In April 2015, Google announced a key update, telling us mobile rankings now count! The search engine giant moved mobile from the back-seat to becoming a front-seat driver.  In boosting mobile-friendly sites, Google wants sites that load quickly on devices and are responsive in design – meaning they work across all devices. In fact, sites that are not mobile-friendly can lose ranking in search.

Responsive Website Design is essentially a copy of your website. It’s a website design programmed to automatically adjust to device screen size – large or small, portrait or landscape. You keep your own domain, and your company’s link equity is preserved.  Its use of forward-thinking technology allows for easy adoption in future devices.

In October 2015, Google announced a new initiative to make the web even faster on mobile, an open source project called Accelerated Mobile Pages. This is a new open framework built entirely out of existing web technologies, which allows websites to build lightweight web pages. The issue is you probably need to maintain two different code bases to manage it properly. But Google has wide support from Twitter, Pinterest, WordPress.com, Chartbeat, Parse.ly, Adobe Analytics and LinkedIn.

Accelerated Mobile Pages (AMP) and Responsive Web Design (RWD) both use the same basic building blocks for creating a mobile page: HTML, CSS, and JavaScript. So, how are they different? Let’s take a look at AMP versus a responsive mobile website.

How does AMP differ from RWD?

Accelerated Mobile Pages and Responsive Website Design will both work on a mobile phone, but they have differing goals.

Responsive Web Design is a method of organizing and designing a website so that it works on any device, from a desktop computer to a mobile phone. It could be said that RWD is focused on flexibility.

The AMP Project is a web framework designed for delivering content to mobile users instantly.
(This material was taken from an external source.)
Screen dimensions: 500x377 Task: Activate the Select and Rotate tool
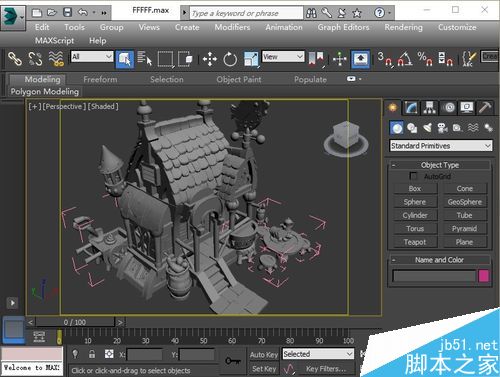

AMP is focused on speed. Malte Ubl, Google’s Tech Lead for the AMP Project, wrote a great summary of why AMP is fast.

Get Better ROI

Leverage your Internet marketing efforts by using a combination of digital and traditional marketing techniques to spread your company’s message across many different channels and effectively achieve your sales goals. The marketing mix includes:

  • Branding
  • Print Collateral
  • Internet Marketing
  • Insurance Directories
  • Email
  • Telemarketing
  • Radio
  • Billboards
  • Conventions
  • Direct Mail
  • Print Ads

All of this helps your overall marketing strategy while you climb to dominating page one is at work.  So, yes I’m now a true believer in implementing digital strategies.